Assigned task. Although the records contain pictures, the copy should leave them out and match everything else exactly.

BEGIN

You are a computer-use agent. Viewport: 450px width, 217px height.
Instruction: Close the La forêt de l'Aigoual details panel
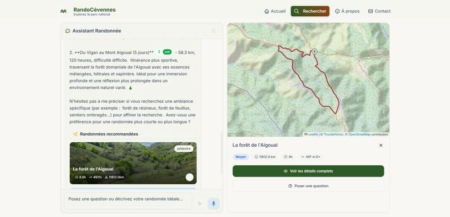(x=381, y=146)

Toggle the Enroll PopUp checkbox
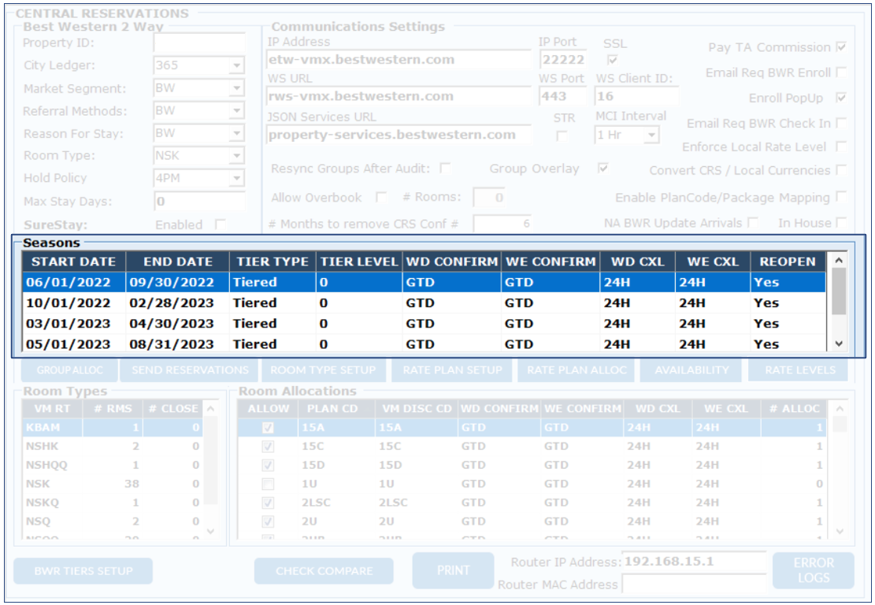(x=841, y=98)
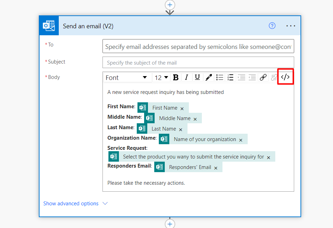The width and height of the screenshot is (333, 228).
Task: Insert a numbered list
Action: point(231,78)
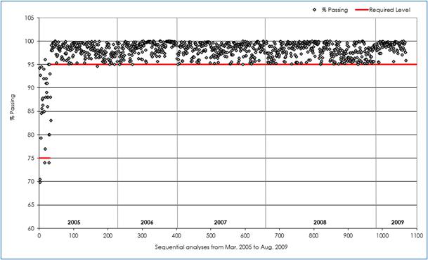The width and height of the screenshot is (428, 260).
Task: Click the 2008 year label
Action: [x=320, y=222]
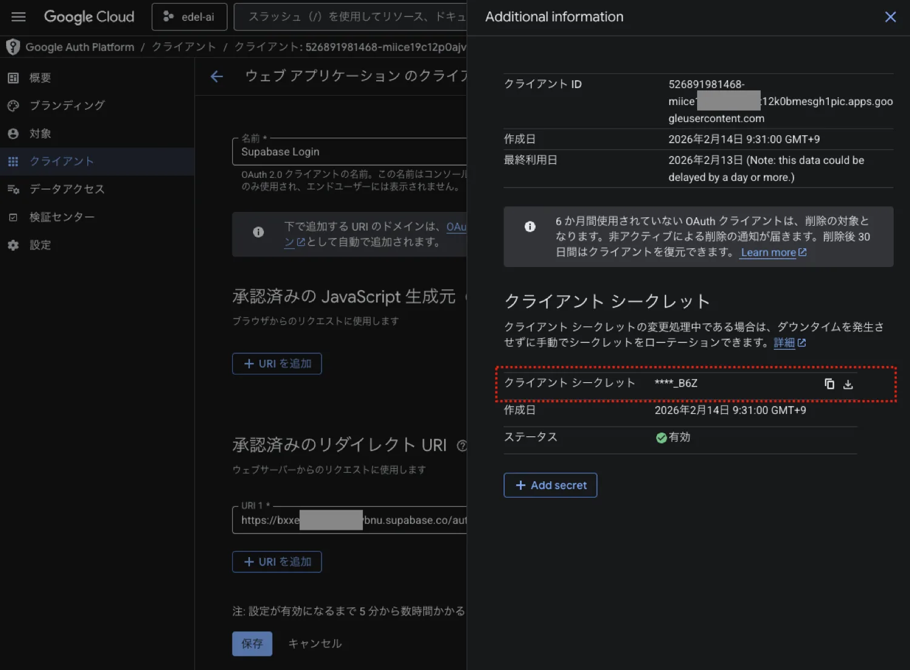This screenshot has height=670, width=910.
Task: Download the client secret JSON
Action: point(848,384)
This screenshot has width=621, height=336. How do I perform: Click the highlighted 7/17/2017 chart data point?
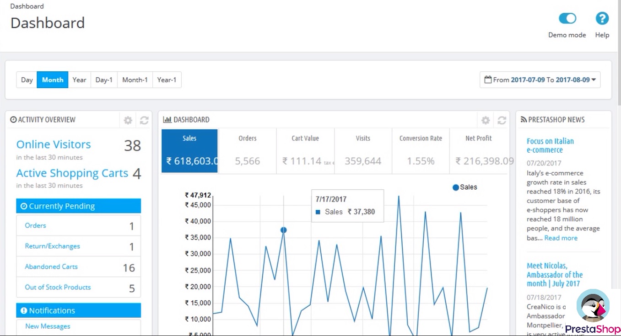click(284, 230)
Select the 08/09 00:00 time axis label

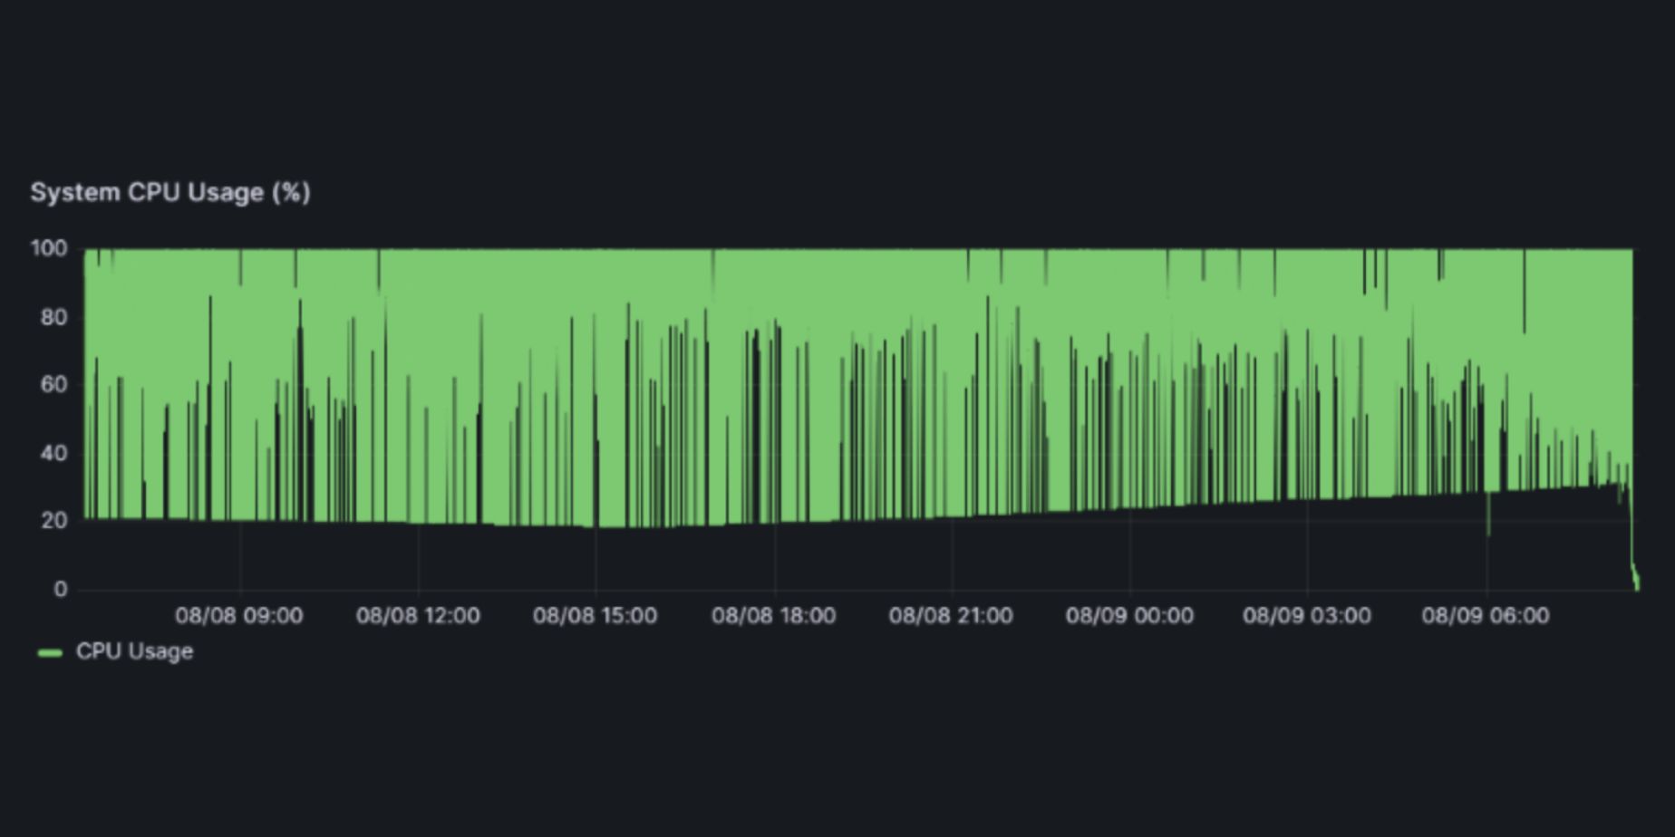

END

Solution for this problem.
You are a computer-use agent. Viewport: 450px width, 217px height.
Instruction: Close the La forêt de l'Aigoual details panel
(x=381, y=146)

Toggle the Enroll PopUp checkbox
(x=841, y=98)
The width and height of the screenshot is (333, 228).
Task: Insert a numbered list
Action: point(231,78)
The width and height of the screenshot is (428, 260).
Task: Click the 2008 year label
Action: [x=320, y=222]
This screenshot has height=670, width=910.
Task: Download the client secret JSON
Action: point(848,384)
This screenshot has width=621, height=336. How do I perform: Click the highlighted 7/17/2017 chart data point?
click(284, 230)
Select the 08/09 00:00 time axis label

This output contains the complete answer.